++++ Given entries ++++
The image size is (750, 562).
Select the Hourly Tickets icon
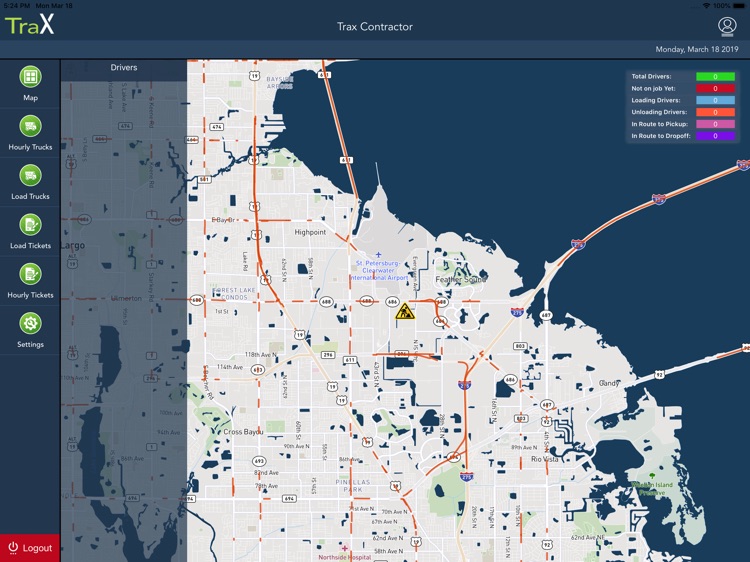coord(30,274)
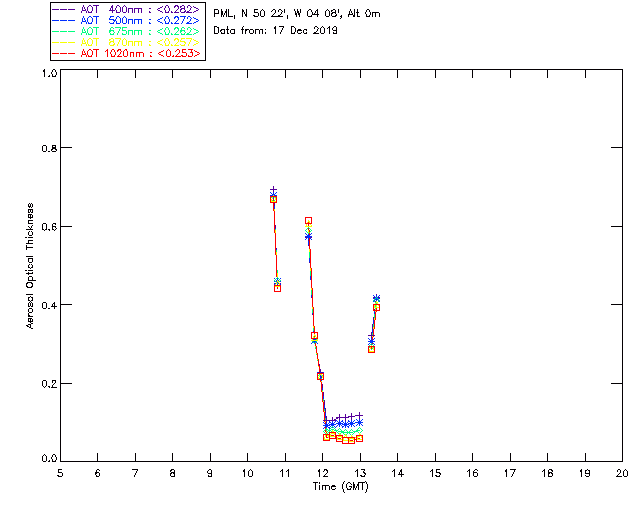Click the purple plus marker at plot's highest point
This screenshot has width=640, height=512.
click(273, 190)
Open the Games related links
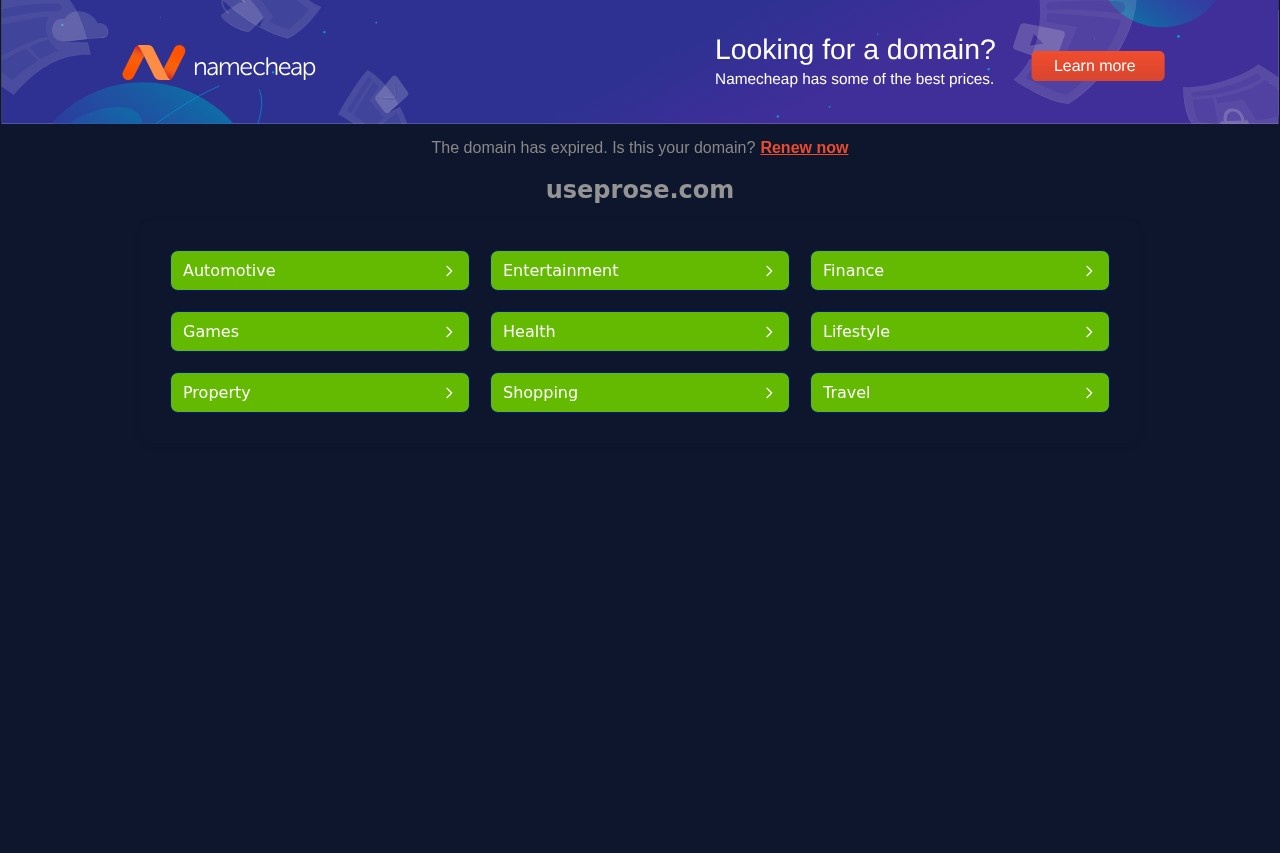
++++
=== The task ===
Reproduce all of the lines above verbatim, leaving out the pictures.

=== Output below ===
The image size is (750, 562).
Select the Hourly Tickets icon
coord(30,274)
Click the purple plus marker at plot's highest point
This screenshot has width=640, height=512.
click(273, 190)
Open the Games related links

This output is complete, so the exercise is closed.